Calen tried to move, to leap towards his brother, but his body wouldn't respond. He was frozen in place. Everything shifted. The forest dissolved to an empty blackness, the echoes of Haem's screams reverberating in Calen's mind.
They saved him.
Calen dragged in a ragged breath of scorching air, the sun blazing in the sky above. Sand crunched under his feet as he climbed towards the top of the dune where Vaeril already stood, his green cloak flapping in the wind. Calen's legs felt as though they had been hollowed out and filled with lead, each step taking the effort of two. His muscles ached and burned, begging him to rest, and he could feel the blisters forming on his heels and the sides of his feet, the scratching of his boots against dried skin. The sand sank and pulled with each step, actively leaching the energy from his body.
They had spent at least a week marching as quickly as their bodies would allow, stopping only to catch their breath, drink, eat and sleep. Each day took more from them than the last, wearing them out, breaking them down, their tempers growing shorter. Since the N'aka had first attacked, more of the beasts had continued to stalk them. By day, the N'aka kept their distance, trailing a few miles from the group, prowling in the dunes. As Valerys soared, he had seen them in packs of three or four, watching, waiting. Every time the dragon swooped, they scattered into the dunes. By night, they came closer, their eyes glimmering in the perpetual half-light, a pulsating noise reverberating from their throats, like the sound a stone makes when it's skimmed across a lake. They never attacked. They waited.
As the group marched, Calen had spent almost every waking moment reliving the dream he'd had of The Glade. Of Haem. Going over and over it in his mind.

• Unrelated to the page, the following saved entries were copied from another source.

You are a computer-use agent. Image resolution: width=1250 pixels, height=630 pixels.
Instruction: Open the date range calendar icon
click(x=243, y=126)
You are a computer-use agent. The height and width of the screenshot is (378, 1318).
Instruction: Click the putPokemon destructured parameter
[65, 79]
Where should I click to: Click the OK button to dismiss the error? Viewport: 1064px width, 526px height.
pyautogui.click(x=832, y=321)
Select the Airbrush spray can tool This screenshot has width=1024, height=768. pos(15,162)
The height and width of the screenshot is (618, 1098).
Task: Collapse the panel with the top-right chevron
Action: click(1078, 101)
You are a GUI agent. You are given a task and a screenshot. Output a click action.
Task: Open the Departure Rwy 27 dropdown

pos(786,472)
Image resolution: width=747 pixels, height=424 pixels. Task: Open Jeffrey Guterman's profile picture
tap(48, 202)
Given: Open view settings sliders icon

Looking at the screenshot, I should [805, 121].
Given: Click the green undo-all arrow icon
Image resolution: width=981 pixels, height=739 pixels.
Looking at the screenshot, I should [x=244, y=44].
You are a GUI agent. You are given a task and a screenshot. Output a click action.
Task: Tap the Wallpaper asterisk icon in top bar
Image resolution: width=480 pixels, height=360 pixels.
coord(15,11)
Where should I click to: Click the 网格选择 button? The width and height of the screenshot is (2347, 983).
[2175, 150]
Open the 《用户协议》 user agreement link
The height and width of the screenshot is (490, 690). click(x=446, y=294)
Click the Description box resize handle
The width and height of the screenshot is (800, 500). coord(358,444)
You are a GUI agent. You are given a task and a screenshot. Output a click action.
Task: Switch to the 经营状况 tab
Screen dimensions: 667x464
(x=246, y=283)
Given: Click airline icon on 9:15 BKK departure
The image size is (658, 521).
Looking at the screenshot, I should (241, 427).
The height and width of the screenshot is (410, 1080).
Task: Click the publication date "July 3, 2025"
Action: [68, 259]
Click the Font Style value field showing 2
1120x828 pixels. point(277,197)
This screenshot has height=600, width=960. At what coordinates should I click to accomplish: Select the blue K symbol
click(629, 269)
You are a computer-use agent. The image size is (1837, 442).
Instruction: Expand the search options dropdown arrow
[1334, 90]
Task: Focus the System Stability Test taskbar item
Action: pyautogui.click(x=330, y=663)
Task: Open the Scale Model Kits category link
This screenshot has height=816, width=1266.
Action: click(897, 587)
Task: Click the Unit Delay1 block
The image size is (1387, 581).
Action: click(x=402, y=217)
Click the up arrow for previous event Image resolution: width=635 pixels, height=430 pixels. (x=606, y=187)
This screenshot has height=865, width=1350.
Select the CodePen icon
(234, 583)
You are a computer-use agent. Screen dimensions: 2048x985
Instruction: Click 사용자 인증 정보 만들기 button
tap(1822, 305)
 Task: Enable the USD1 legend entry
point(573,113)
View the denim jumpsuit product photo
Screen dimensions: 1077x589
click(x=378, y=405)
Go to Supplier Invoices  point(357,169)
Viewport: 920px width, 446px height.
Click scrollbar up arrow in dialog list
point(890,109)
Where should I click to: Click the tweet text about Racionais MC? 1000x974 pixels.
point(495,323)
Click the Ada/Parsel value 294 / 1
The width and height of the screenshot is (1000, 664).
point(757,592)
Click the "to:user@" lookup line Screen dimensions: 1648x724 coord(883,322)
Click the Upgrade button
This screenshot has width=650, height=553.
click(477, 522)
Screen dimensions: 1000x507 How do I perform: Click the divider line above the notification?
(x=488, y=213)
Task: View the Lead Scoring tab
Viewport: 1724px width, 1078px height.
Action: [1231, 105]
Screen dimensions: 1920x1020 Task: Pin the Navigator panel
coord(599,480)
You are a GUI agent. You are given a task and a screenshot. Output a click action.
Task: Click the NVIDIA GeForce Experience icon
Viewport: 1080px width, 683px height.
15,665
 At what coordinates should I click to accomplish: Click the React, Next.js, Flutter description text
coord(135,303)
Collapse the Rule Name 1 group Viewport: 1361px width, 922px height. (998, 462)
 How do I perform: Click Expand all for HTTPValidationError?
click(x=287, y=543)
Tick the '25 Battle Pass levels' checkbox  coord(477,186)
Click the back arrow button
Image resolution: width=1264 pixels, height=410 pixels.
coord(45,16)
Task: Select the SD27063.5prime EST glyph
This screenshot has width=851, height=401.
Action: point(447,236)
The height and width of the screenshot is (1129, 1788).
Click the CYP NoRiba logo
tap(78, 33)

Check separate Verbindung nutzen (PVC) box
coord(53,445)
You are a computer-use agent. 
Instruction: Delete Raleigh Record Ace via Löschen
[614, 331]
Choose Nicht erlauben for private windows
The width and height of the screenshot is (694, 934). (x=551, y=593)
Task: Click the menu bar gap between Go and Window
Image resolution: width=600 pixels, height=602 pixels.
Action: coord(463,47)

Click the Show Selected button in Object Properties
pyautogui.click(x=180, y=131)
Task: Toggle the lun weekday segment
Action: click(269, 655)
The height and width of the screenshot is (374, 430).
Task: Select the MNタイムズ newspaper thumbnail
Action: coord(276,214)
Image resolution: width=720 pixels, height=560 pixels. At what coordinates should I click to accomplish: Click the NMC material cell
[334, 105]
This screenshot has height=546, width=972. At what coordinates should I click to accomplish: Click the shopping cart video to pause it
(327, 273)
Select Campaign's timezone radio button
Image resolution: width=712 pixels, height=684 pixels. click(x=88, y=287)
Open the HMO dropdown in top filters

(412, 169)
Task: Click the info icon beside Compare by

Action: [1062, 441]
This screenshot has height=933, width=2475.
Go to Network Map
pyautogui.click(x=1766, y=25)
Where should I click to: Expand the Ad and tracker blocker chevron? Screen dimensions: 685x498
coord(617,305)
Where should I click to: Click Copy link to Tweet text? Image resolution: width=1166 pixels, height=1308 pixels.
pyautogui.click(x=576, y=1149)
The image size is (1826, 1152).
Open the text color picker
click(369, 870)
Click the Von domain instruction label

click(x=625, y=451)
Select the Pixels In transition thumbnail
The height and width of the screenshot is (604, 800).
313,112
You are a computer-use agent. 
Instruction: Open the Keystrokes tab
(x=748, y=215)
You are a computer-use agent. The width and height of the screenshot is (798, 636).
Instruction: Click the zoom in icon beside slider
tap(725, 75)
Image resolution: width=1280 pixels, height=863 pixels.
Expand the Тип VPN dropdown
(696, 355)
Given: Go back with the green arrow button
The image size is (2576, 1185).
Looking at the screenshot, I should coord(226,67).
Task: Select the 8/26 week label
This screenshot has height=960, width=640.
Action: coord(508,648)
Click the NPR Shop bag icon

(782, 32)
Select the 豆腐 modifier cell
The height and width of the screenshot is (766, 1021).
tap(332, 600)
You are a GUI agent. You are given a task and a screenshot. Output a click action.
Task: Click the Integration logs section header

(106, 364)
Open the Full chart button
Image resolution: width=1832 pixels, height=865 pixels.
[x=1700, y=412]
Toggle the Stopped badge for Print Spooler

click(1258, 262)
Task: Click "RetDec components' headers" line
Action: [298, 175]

Could it possibly have been real, or was he simply losing himself? Could it have been like the dreams Rokka spoke of? But of the past instead of the future. Calen cursed himself. He should have asked the old man when he'd had the chance. It didn't matter either way. Calen wasn't a druid. He wasn't even sure Rokka was. I'm going mad.He stopped for a moment, giving his legs much needed respite as he pulled his waterskin from the satchel strapped to his back, sighing in relief as the cool liquid touched his cracked lips. Replacing the waterskin, he called out to Vaeril. "Anything?"
The elf stood in silence, staring at whatever lay on the other side of the dune. In the past few days, the heat and exhaustion had gotten to them all. Tarmon and Erik's tempers had frayed on more than one occasion, and Vaeril had grown increasingly silent and withdrawn.
"Vaeril," Calen called out again, resting his hand on the elf's shoulder. "Is there anything…"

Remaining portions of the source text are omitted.